Report every line of the items below that contains the word "Navigate", copying each line in full. The match is case-sensitive.

Records of target positions:
- - - - - - -
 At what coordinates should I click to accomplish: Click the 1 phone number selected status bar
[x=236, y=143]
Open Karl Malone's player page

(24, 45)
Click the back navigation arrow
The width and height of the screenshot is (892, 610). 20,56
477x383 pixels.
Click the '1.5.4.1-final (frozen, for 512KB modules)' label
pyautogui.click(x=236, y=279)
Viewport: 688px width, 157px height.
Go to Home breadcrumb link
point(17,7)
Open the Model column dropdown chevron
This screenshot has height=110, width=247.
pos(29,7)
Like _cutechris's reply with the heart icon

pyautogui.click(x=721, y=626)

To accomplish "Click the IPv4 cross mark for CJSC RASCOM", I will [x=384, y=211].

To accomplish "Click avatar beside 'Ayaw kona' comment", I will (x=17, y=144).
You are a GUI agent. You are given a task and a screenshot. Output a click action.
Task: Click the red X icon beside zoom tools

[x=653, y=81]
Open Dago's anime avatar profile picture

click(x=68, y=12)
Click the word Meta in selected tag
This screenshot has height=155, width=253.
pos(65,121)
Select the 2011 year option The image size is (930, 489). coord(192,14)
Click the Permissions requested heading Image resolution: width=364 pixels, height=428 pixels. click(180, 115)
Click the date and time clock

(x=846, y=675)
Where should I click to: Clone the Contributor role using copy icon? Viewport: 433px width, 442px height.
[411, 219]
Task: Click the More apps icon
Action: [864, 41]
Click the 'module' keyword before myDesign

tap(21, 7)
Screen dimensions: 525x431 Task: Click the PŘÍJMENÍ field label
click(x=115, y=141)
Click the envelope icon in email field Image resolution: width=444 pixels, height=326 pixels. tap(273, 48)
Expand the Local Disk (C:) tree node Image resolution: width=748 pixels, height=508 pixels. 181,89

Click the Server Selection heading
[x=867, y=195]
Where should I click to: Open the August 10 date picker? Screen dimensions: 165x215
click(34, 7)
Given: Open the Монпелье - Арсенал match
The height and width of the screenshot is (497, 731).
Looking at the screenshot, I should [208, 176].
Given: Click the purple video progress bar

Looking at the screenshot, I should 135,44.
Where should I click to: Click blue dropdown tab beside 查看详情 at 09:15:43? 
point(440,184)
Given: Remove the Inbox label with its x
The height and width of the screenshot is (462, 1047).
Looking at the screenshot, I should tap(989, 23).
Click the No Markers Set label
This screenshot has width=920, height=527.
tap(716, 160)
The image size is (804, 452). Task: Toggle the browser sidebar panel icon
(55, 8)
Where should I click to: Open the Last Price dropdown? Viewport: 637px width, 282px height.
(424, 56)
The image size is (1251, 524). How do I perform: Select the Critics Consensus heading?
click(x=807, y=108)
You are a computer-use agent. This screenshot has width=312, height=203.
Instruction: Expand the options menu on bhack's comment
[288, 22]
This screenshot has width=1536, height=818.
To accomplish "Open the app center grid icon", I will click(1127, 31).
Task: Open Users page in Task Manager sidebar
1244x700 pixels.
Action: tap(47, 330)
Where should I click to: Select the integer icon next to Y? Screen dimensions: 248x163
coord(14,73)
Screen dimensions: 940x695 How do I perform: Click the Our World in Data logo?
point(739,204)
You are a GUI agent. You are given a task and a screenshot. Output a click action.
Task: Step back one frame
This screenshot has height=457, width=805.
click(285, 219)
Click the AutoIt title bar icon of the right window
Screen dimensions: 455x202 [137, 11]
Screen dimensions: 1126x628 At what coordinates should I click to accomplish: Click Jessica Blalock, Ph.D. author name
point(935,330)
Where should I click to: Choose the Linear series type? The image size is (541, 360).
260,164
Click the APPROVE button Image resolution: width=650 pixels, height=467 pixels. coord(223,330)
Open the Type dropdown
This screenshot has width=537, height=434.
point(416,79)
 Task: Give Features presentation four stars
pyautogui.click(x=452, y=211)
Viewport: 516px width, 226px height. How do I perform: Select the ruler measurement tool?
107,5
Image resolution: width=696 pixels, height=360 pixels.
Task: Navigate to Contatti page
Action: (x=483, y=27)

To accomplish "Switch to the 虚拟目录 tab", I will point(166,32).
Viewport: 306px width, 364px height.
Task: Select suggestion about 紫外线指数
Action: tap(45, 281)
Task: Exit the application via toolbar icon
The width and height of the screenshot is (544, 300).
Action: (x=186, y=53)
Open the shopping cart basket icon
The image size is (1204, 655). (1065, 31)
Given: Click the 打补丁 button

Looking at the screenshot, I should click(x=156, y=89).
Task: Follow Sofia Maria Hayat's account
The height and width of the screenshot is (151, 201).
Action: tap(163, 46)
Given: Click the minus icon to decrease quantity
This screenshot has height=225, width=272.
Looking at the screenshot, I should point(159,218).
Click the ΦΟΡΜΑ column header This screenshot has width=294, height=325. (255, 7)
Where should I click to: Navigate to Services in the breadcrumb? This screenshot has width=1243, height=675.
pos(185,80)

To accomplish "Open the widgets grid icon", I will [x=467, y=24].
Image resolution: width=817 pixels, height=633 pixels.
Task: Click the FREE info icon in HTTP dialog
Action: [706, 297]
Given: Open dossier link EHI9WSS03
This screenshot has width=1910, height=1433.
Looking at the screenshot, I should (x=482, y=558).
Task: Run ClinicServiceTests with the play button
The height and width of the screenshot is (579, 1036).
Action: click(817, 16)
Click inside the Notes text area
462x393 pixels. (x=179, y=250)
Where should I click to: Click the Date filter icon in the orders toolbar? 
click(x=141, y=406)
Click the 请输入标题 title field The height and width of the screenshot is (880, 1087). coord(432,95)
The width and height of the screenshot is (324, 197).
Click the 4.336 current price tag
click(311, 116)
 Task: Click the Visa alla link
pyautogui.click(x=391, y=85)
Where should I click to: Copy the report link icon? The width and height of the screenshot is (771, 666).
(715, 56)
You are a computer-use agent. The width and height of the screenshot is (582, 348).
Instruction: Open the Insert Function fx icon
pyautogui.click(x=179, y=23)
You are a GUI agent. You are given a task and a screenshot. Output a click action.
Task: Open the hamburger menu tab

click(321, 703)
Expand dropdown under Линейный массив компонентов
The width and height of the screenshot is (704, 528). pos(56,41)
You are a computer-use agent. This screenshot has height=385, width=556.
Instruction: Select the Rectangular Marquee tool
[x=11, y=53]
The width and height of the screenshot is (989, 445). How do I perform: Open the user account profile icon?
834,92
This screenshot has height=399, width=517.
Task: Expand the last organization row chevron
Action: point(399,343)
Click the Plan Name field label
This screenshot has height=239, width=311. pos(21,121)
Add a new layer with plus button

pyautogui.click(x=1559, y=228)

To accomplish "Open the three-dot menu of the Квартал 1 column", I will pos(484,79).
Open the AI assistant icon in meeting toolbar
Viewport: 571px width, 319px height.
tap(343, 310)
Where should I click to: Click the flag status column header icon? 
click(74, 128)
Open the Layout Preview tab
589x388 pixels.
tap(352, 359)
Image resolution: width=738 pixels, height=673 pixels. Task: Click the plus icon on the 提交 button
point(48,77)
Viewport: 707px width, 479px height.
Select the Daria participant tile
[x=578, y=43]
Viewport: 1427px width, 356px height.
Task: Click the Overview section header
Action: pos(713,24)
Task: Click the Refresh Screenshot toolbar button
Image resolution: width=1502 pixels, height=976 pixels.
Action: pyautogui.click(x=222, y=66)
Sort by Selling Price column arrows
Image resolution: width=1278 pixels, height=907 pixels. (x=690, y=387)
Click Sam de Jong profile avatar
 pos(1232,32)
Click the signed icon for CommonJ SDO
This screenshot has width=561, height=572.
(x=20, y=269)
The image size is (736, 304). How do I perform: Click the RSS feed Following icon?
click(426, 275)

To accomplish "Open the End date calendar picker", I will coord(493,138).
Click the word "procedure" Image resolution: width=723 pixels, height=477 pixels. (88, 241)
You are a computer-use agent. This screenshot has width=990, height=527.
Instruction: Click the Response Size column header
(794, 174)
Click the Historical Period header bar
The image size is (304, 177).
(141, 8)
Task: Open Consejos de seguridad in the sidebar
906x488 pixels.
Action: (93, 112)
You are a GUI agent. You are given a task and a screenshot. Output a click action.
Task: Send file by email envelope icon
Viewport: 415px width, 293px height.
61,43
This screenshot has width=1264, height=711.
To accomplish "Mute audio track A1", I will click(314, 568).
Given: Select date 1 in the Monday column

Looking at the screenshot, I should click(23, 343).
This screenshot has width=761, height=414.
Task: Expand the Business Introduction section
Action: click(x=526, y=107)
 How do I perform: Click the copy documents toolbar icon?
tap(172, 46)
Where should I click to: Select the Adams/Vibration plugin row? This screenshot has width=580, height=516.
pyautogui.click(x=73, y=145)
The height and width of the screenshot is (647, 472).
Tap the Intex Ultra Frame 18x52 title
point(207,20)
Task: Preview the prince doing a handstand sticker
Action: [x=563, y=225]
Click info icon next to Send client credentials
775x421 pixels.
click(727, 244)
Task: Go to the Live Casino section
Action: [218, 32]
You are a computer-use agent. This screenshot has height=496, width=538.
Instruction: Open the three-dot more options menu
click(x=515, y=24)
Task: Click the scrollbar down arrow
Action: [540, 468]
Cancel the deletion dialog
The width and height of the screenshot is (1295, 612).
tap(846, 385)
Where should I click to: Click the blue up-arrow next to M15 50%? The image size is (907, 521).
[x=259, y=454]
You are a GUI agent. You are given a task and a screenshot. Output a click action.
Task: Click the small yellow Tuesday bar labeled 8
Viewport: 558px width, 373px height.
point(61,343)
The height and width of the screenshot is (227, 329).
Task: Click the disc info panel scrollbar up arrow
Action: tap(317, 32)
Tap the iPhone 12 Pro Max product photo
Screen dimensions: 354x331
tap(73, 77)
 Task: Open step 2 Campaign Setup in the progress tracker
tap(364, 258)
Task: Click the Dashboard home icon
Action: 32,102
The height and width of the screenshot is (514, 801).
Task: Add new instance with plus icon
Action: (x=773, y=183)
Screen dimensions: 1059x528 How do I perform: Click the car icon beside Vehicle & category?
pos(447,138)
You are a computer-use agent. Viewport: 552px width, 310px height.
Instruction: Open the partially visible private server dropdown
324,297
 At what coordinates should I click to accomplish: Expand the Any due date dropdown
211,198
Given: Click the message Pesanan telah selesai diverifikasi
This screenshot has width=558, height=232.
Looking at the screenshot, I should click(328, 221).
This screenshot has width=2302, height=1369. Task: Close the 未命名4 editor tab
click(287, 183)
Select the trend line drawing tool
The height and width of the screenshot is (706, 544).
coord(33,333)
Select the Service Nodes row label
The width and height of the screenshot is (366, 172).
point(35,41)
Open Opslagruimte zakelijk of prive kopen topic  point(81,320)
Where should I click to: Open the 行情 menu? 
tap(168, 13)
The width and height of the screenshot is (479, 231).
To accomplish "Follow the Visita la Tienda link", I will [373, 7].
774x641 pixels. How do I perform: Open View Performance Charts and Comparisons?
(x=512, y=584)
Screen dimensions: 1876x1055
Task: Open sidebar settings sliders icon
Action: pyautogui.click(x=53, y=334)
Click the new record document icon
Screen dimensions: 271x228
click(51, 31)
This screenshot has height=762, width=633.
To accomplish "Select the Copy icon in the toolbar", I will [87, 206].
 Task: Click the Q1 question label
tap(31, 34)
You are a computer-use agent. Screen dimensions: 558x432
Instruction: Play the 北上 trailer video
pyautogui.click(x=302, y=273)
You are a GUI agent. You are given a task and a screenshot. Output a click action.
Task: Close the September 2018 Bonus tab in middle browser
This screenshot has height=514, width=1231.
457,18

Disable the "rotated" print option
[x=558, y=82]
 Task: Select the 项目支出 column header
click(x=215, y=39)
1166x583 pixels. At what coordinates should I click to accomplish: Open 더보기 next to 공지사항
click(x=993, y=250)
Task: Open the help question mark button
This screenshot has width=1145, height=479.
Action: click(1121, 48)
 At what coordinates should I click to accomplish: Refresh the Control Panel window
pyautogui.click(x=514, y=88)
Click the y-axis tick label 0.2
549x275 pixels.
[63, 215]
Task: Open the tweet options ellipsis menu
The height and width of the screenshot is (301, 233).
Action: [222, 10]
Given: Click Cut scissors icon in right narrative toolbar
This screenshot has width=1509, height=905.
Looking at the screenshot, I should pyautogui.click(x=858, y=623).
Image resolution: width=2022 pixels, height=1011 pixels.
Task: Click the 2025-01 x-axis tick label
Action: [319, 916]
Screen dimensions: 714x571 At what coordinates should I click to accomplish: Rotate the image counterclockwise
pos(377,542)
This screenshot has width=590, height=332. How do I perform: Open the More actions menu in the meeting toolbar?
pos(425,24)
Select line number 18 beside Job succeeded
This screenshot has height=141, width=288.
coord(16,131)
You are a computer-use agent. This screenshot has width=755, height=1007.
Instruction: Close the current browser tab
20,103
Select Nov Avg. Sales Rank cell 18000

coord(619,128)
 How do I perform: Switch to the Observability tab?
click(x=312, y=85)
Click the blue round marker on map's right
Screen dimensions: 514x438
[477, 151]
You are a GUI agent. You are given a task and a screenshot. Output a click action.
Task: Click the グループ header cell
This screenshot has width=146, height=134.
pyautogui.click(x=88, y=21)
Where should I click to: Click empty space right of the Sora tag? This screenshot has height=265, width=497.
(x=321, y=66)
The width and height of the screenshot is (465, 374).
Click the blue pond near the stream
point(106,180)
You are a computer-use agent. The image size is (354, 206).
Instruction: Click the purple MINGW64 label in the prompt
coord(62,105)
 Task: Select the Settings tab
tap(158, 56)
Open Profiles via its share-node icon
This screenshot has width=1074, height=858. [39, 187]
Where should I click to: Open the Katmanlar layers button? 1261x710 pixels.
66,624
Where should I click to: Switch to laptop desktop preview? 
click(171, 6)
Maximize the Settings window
- - - - - - -
• _Finished exercise_:
Task: Navigate to Contatti page
Where should I click to: Navigate to Services in the breadcrumb? This screenshot has width=1243, height=675.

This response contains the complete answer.